■ SELECTED EXTRACT:
June 7 marked one year since President Emmanuel Macron dissolved the National Assembly, meaning new parliamentary elections become possible again from next month even though a new vote appears unlikely.
"For now, neither President Macron nor the opposition parties have expressed a preference for new elections," write Goldman Sachs.
"New elections would increase uncertainty and, in our view, likely lead to a further deterioration in France’s economic and fiscal outlook, particularly if parliament remains deadlocked."
While French debt trades at a premium to Germany, the bond market is not showing major signs of stress. The spread between French and German 10-year yields DE10FR10=RR stands at about 68 basis points, after widening to as much as 90 bps late last year.
France's stock market on the other hand has massively underperformed its German counterpart. The CAC 40 .FCHI is up just 2.4% year-to-date compared to a near 19% gain for Germany's DAX .GDAXI.
Barclays believes this may be down to other factors rather than political stress but still cautions on trouble ahead.

■ MATERIAL PROVIDED:
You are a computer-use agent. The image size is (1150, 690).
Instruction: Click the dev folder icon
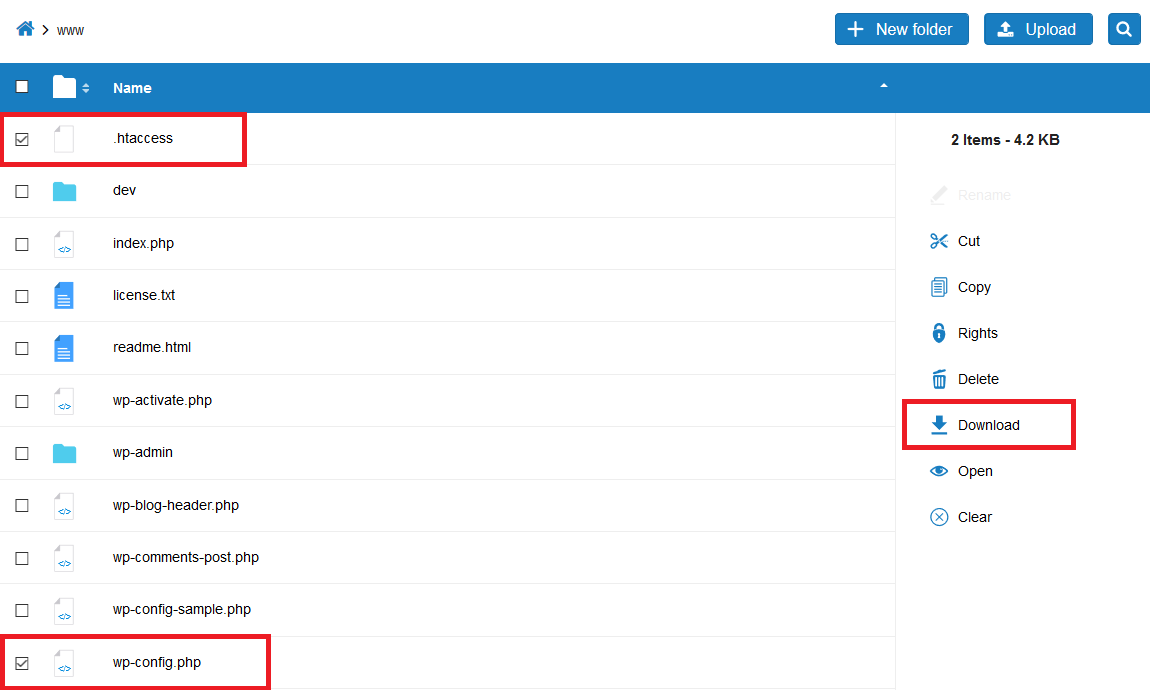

■ PROMPT:
Answer these from the passage on French politics and markets:
1. What date marked one year since the National Assembly was dissolved?
2. At about how many basis points does the spread between French and German 10-year yields stand?
3. How much is the CAC 40 up year-to-date?

■ RIGHT ANSWER:
1. June 7
2. About 68 basis points
3. 2.4%